Bu yazıyı hazırlamadan önce, bu sözü doğru
hatırladığımdan emin olmak için internette kısa bir tur yaptım ve tabii fazlasını
buldum.
Mesela Pete Blackshaw adında biri şöyle bir kitap
yazmış: “Mutlu müşteriler 3 arkadaşına söyler, kızgın müşteriler 3000”. Bir
diğeri gül kondurmuş: “Mutlu müşteriler 3 arkadaşına söyler, kızgın müşteriler
Google’a söyler”
Kendinizi düşünün, arkadaş sohbetlerinizde satın
aldığınız bir ürünle ilgili daha çok memnun olduğunuz vakaları mı
anlatıyorsunuz yoksa şikâyetlerinizi mi?
Demek ki, öncelikle müşteriye sorunsuz ürün vermek
gerekiyor. Müşteri memnun olduğunu arkadaşlarıyla paylaşmasa da çok önemli
değil. Önemli olan müşteri için şikâyet etmesini gerektirecek bir durum
oluşmasını engellemek. Başka bir deyişle, odaklanmamız gereken şey, müşteriye
“mutluyum” dedirtmek değil, “mutsuzum” dedirtmemek.

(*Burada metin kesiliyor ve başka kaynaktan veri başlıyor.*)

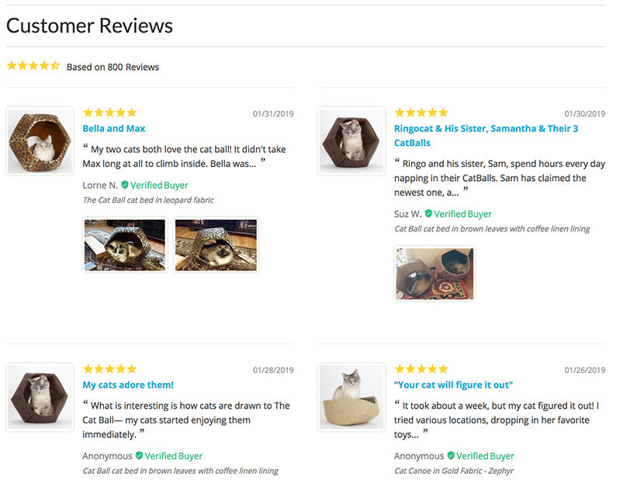Screen dimensions: 644x484
Task: Enlarge Suz W.'s uploaded CatBalls photo
Action: 435,273
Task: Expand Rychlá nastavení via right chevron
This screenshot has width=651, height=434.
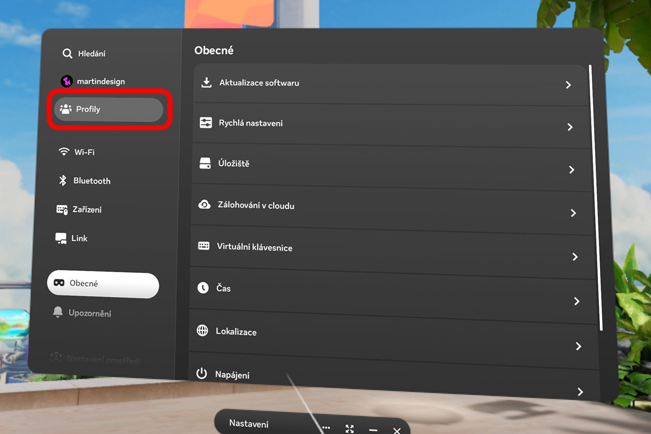Action: click(570, 127)
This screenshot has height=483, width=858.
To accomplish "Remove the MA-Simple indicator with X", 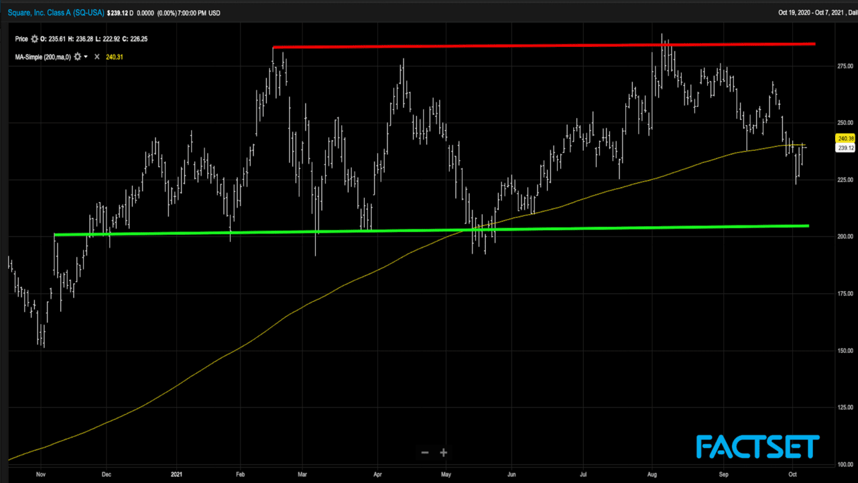I will point(97,57).
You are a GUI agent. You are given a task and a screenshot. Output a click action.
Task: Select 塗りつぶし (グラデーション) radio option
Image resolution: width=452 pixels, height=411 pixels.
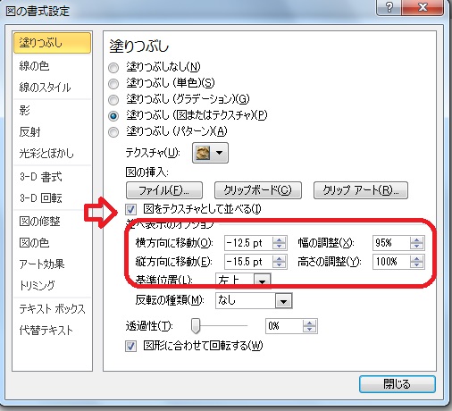tap(113, 100)
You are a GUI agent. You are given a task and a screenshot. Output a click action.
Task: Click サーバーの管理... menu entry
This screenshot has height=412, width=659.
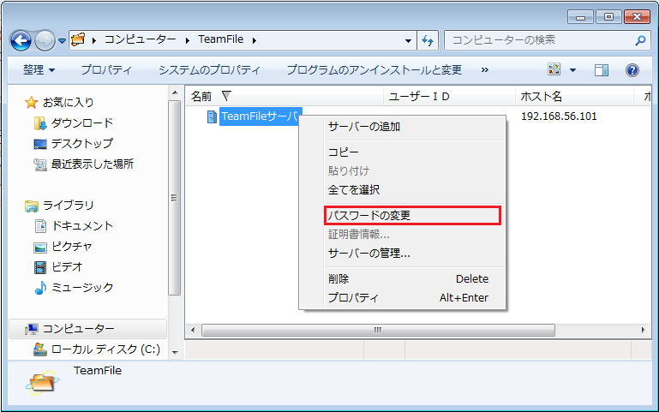(369, 253)
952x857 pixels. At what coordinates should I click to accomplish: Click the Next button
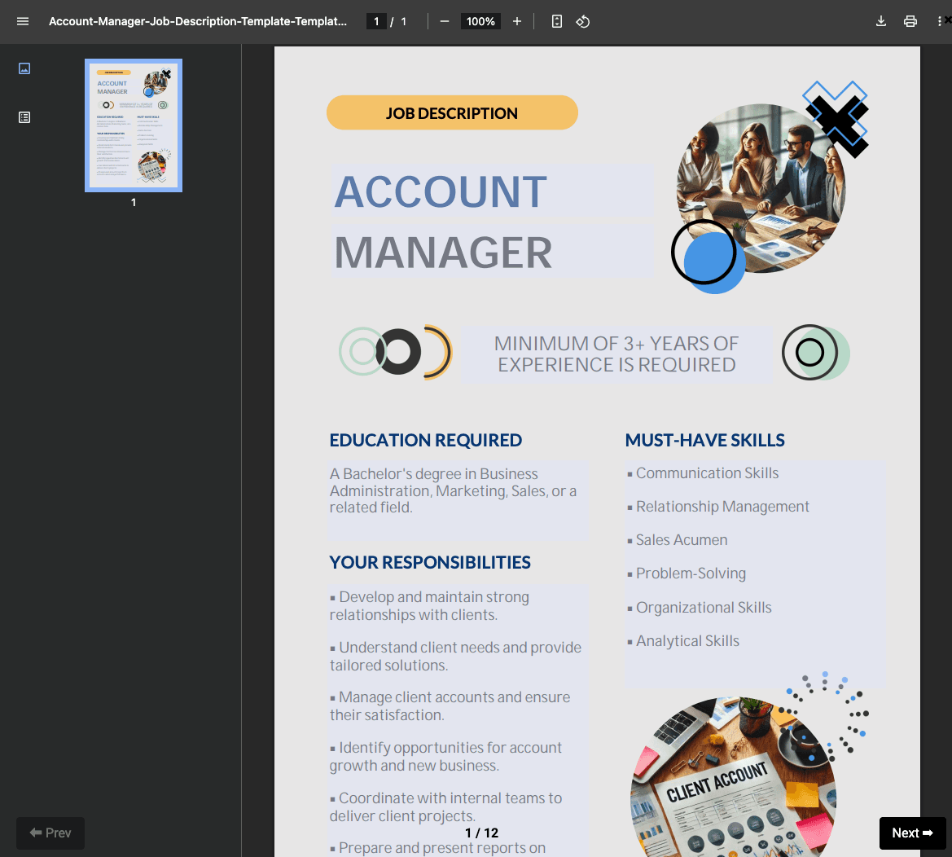point(912,833)
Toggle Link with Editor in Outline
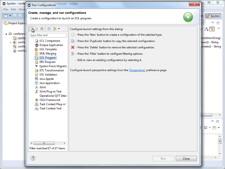The width and height of the screenshot is (225, 169). (x=212, y=29)
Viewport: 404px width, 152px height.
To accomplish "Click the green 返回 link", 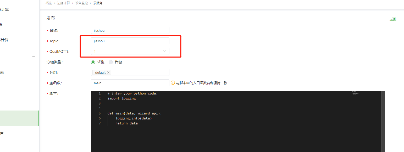I will click(x=393, y=19).
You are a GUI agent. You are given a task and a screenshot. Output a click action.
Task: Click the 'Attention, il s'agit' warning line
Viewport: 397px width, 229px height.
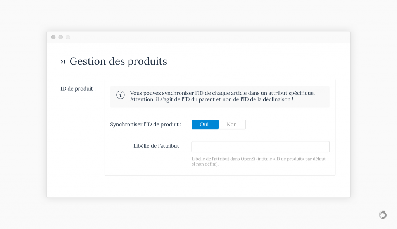212,99
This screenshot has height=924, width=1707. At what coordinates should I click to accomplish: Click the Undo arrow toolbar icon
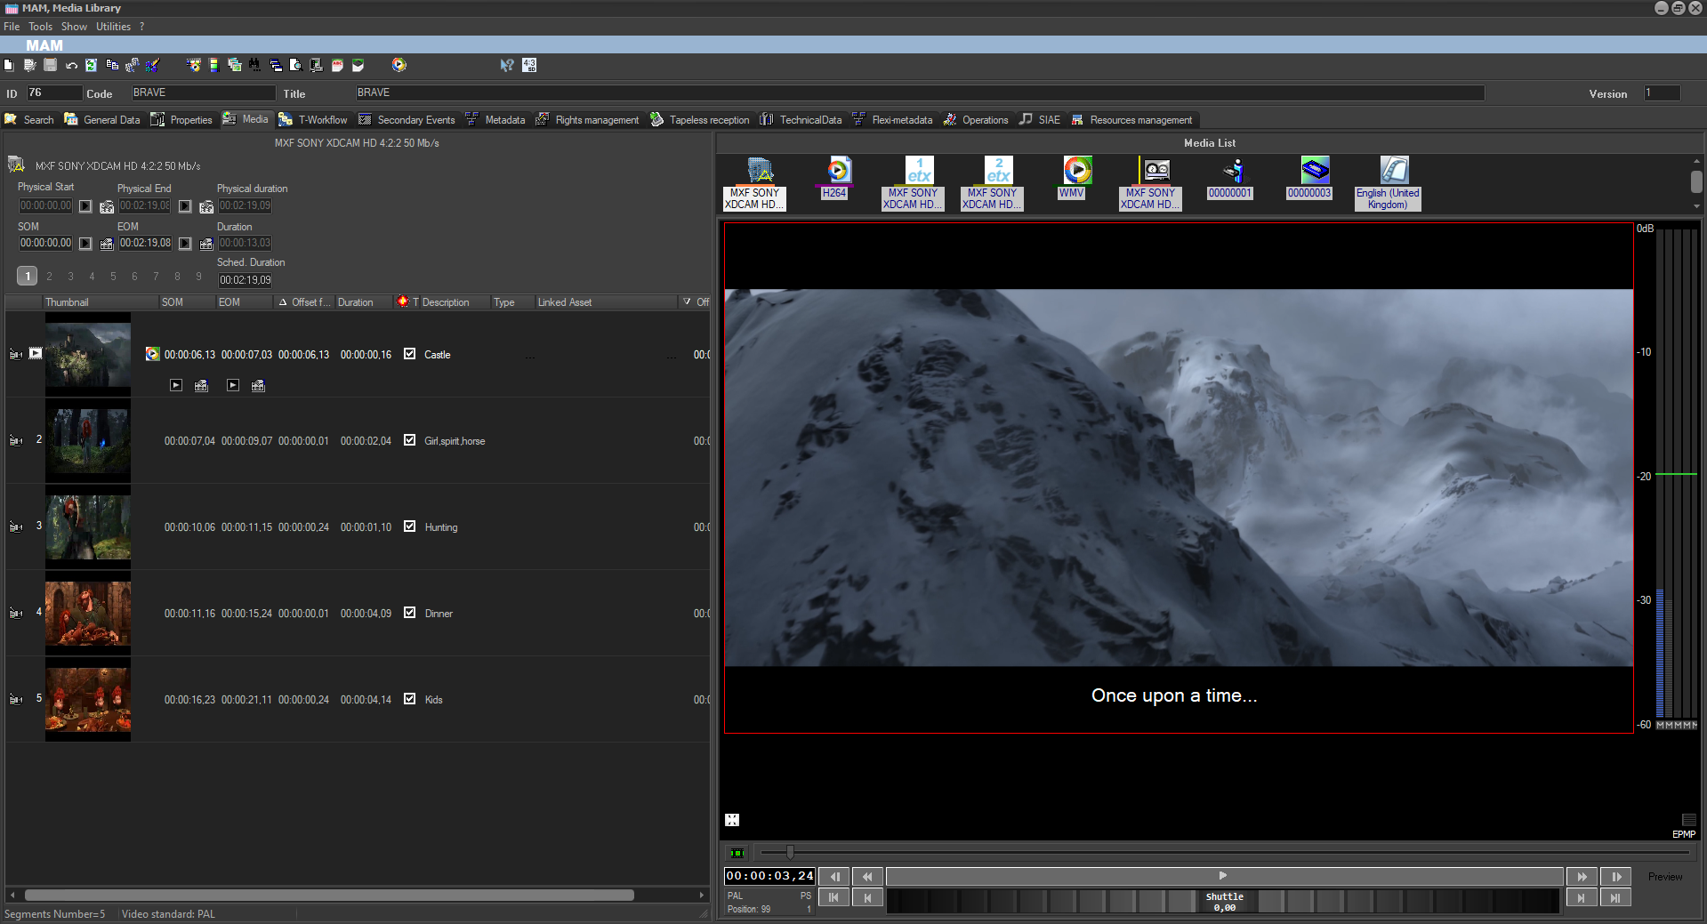(x=71, y=65)
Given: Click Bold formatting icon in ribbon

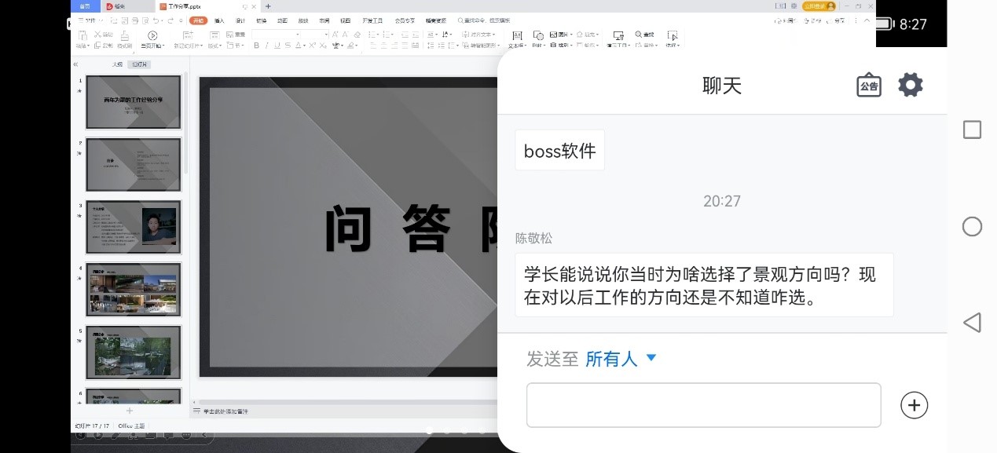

Elbette yazılım dünyası da farklı bir noktada değil
ve elbette her sektörde olduğu gibi yazılım dünyasında da mutlu müşteri
tesadüfen oluşmuyor. Yazılım geliştirirken özenle, sabırla nakış işler gibi
çalışmıyorsanız müşteri sadakati sizin için hayalden öteye gitmeyecektir.
“Bir zincir en zayıf halkası kadar güçlüdür” derler.
Bizim zincirimiz ürettiğimiz yazılımdır, halkalarımız da yazılım
süreçlerimizdir; ihtiyaç belirleme, analiz, geliştirme ve elbette test.
Bunlardan sonuncusu, yani test prosesi şüphesiz
kodlanmanın başladığı ilk günden itibaren sürecin kaçınılmaz bir parçası
olmuştur. Buna rağmen, toplam yazılım geliştirme süreci içinde, kaynak, yöntem
(metodoloji), kapsam ve derinlik bakımından yeri en zor tanımlanabilen element
olmaya devam etmektedir.
Aşağıdaki soruları zaman zaman kendine sormayan
yazılım şirketi yoktur sanırım :
- Saha hatalarının birinci derecede sorumlusu test bölümü müdür?
- Yazılım geliştirme ekibi ile test ekibi personel sayıları arasındaki oran ne olmalıdır?
- Yazılım geliştirme ve test süreçleri 2 ayrı süreç mi olmalıdır yoksa içiçe geçmiş tek bir süreç mi olmalıdır?
- Hangi durumlarda yapılan geliştirmeye (veya hataya) özgü özel test yapılmalı, hangi durumlarda sistemin bütünü test edilmelidir?
- Bu hafta test ekibi çok hata yakalamış. Acaba bu, test ekibinin iyi çalıştığının göstergesi midir, yoksa yazılım ekibinin kötü çalıştığının göstergesi midir?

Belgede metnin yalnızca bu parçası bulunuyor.